Copy every line of text in the two items below word for word, leaving out the pictures.

%%

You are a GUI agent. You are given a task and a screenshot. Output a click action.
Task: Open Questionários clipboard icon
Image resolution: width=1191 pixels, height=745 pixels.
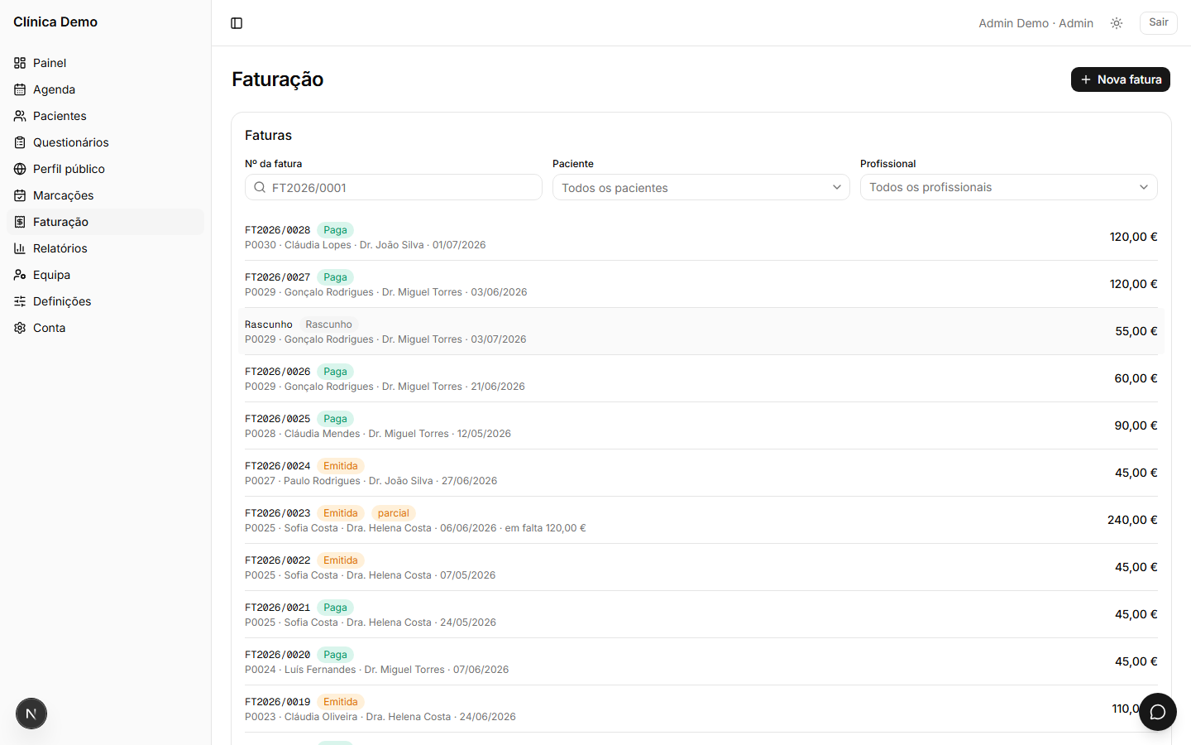pyautogui.click(x=20, y=142)
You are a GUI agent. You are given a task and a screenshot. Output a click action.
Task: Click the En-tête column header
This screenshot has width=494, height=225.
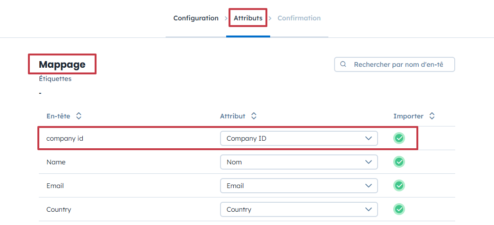(58, 116)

%%

- **TASK SOLUTION**:
You are a GUI agent. You are given a task and a screenshot. Output a click action.
Task: Open Questionários clipboard icon
Image resolution: width=1191 pixels, height=745 pixels.
pyautogui.click(x=20, y=142)
You are a GUI agent. You are given a task and a screenshot. Output a click action.
Task: Click the En-tête column header
This screenshot has width=494, height=225.
(58, 116)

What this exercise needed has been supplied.